If the spinning particle is in a large magnetic field B0, aligned along the z-axis, its precession rate will be γB0. Interesting things happen when we apply a second, small magnetic field that rotates in the plane perpendicular to B0, but has constant magnitude. The spin axis will precess about the axis of the total field, given by the vector sum of B and B0. When the rotating field is set to rotate at exactly the same rate as the precession rate, the spin will precess in the plane perpendicular to B, i.e. the spin axis will go around a circle passing through the positive and negative z-axis.

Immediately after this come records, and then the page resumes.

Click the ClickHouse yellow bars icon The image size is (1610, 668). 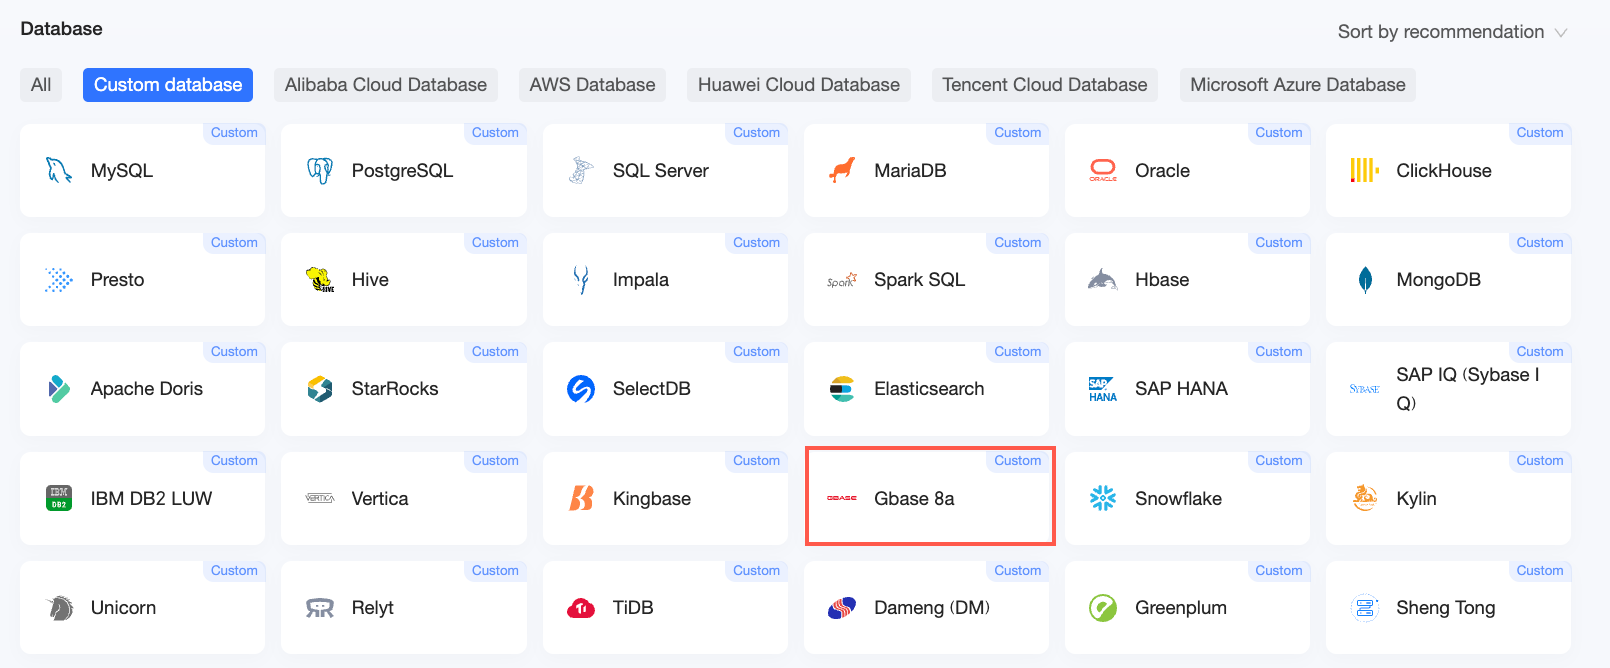(x=1364, y=170)
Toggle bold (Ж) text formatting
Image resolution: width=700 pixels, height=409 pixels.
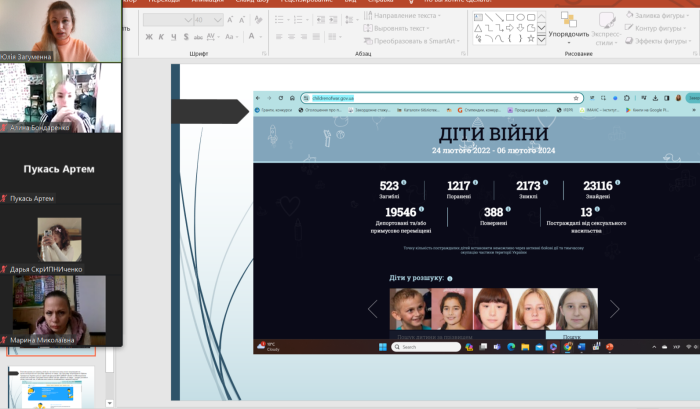click(x=147, y=36)
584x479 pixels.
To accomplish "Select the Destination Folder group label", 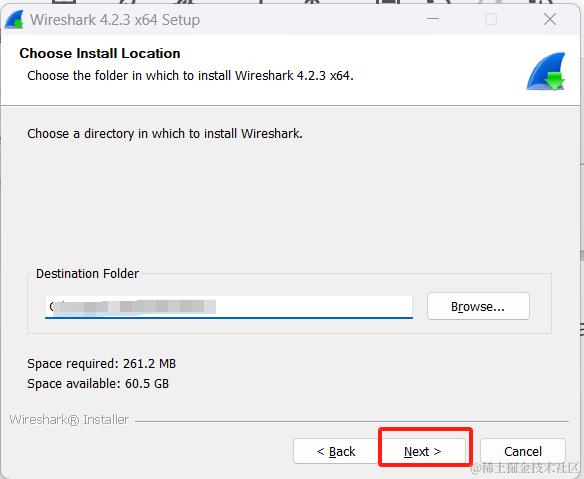I will click(x=87, y=273).
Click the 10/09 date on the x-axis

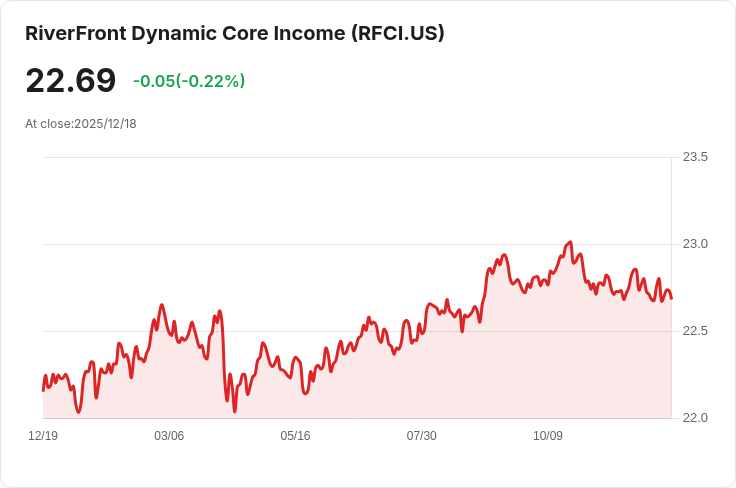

This scenario is called "paramagnetic resonance." (The z-component of the spin's magnetic field will oscillate with greatest magnitude in this scenario, so this resonant frequency can be determined experimentally.)

So if you know the paramagnetic resonant frequency of the particle (determined by its gyromagnetic ratio and the magnitude of the total magnetic field), tune your small field B to that frequency. Turn on both of the fields for a short "pulse" that lasts exactly one entire period. This will cause the spin to precess exactly 360 degrees. This is called "pulsed paramagnetic resonance." In your scenario, if you know the speed of the neutrons, you could set up the right size region of magnetic field so that the neutrons pass through for exactly a time of one period.

A good citation would be Shankar's Principles of Quantum Mechanics (2nd ed), page 392-394.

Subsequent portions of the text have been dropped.